Roundtable Part 5: Did the COVID-19 pandemic slow the development of cell and gene therapies? If so, what can industry do in the future to reduce the likelihood of this happening again? What has industry learned over the last three years?

The Pandemic created an unprecedented situation halting a massive number of clinical programs. The ramifications of these delays are likely never going to be fully understood, but surely derailed approval and commercialization of viable candidates in the clinic. From that, the industry has and will learn to adapt. Re-evaluation of supply chain strategies, diversity of product portfolios, and facets of the workplace dynamic will continue in the future. I believe the industry will challenge the status quo more than ever before.

Although the industry had experienced a temporary slowdown in CGT due to the pandemic and due to other trial related issues, this is no longer the case. Instead Eurofins BioPharma Product Testing is seeing a surge in the contract laboratory as new products are being pursued. Contract testing is back in high demand in the CGT space as manufacturers address the quality and safety needs of products.

First and foremost, CDMOs and vendors need to partner. What we have seen, due to what has happened to the global supply with COVID, is that everyone has run out of raw materials and components. It is so critical for every process we do to establish partnerships with the suppliers of those raw materials, and then to project out and forecast — looking at ways we can hold those raw materials without them expiring. If you don’t have those types of relationships, then you may be dealing with lead time that causes us, as a CDMO, to not be able to start on time.

The impact of the COVID-19 pandemic was far reaching, requiring a unified effort from the public health and manufacturing communities on a national and international level to find solutions to the challenges presented in continuing ongoing clinical trials toward successful completion.

During the pandemic we were committed to working with product developers and academia to develop strategies and solutions to the challenges that arose – and we will apply the lessons learned to future actions.

History has taught us that adversity often results in accelerated change, innovation, and new discovery. This is a unique strength of the FDA – to be prepared to respond through planning and designated resources, and to apply what we have learned previously rather than to simply be reactive.
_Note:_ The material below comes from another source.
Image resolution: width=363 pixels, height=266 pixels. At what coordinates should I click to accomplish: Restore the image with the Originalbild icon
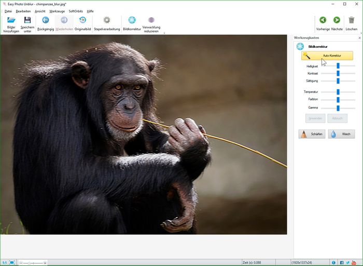(82, 20)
We also recommend that you contact organizations such as the Biotechnology Innovation Organization (BIO), American Society of Gene & Cell Therapy (ASGT), and the International Society for Cell & Gene Therapy (ISCT) to obtain further information centric to the focus of this question.

Following the initial “knee-jerk” reaction to the pandemic, where everything pretty much came to a halt – the cell and gene industry recovered quickly and rapidly made up lost ground in the development and delivery of new therapies. The industry proved its resilience to the issues with logistics and supply chain and developed new, creative solutions to stay on track. As a result, the industry has emerged stronger than before and has learned from the pandemic. Companies now have a much more robust business continuity ethos and have built significant redundancy in the processes. Many developers have optimized their supply chain risk profiles by using alternative suppliers, decentralized distribution and storage as well as broadening their internal skill base to cover resource shortages. Overall, the pandemic was a difficult period for cell and gene therapy, but it has created a far more resilient industry that would now be far better equipped to manage supply chain challenges in the future.

Supply chain issues caused by the pandemic, and other global disruptions since, have led to inconsistencies in the ability to source key raw materials, consumables and requisite release testing. Long lead times and stock outs can impact the ability to schedule batches, which can in turn delay production, product release, or both. During this period, many discovery and early stage organizations experienced difficulty as COVID-19 vaccines and late stage therapies were prioritized. To mitigate future risk, many companies have secured secondary supply sources, extended their buying horizons, and increased their inventory of critical materials. Some have also integrated supply of key materials into their own operations, as with pDNA supply as mentioned earlier, and developed improved business analytics to identify and track potential supply risks earlier, giving them more time to respond to potential issues. A positive outcome emerging from the last three years comprises a strategy adopted by some therapy manufacturers toward platform process and testing standardization. By aligning and streamlining materials and processes, producers of therapies may be more responsive both in favorable as well as challenging times, assuring therapeutic supply to the clinic and the market.